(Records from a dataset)
---*---

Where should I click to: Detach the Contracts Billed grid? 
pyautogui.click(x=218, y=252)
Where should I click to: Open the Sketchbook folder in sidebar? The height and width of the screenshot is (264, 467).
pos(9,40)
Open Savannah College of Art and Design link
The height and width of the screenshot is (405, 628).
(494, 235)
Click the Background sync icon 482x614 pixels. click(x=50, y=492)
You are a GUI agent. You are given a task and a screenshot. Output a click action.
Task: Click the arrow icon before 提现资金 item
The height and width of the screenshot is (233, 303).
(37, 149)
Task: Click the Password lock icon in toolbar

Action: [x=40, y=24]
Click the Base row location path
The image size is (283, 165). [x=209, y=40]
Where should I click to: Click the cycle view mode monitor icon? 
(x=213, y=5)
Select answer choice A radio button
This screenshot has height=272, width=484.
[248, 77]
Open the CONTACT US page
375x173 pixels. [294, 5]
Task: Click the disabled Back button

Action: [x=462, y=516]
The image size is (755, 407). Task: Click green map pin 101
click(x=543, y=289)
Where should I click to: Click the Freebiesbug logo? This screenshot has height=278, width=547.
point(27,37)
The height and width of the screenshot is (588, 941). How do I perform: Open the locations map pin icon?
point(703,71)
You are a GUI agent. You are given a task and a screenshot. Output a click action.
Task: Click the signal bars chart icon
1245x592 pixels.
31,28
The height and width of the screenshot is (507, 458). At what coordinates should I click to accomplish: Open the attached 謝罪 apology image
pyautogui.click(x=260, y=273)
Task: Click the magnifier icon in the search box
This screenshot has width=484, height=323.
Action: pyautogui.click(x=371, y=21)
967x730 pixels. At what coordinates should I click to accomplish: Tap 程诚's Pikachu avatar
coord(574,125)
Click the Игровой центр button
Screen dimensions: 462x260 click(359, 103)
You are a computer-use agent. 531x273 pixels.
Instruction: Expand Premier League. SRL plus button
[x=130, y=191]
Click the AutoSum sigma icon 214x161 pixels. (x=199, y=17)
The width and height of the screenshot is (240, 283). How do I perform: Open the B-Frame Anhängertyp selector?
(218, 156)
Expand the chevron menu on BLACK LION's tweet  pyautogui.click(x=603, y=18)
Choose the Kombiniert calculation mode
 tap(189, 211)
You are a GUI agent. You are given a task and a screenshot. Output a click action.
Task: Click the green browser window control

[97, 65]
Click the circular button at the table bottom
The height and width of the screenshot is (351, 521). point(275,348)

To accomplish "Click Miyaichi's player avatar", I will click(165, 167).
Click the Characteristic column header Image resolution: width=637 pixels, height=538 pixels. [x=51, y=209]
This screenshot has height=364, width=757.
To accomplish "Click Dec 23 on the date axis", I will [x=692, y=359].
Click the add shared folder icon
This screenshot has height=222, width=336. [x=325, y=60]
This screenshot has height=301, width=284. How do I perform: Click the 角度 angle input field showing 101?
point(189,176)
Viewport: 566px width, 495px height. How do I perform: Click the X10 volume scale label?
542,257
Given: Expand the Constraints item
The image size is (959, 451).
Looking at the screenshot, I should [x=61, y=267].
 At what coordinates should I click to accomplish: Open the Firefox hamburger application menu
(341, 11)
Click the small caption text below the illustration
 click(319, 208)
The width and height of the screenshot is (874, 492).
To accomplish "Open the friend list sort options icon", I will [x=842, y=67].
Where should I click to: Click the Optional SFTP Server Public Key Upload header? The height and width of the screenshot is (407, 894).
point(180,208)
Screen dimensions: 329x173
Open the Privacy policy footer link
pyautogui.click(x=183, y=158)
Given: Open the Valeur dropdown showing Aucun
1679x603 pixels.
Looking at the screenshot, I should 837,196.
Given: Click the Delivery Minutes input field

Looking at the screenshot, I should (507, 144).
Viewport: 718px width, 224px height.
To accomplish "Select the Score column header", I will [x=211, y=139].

---*---

All lines above containing the string "column": copy each one.

- **ANSWER SECTION**
Click the Characteristic column header Image resolution: width=637 pixels, height=538 pixels. [x=51, y=209]
To accomplish "Select the Score column header", I will [x=211, y=139].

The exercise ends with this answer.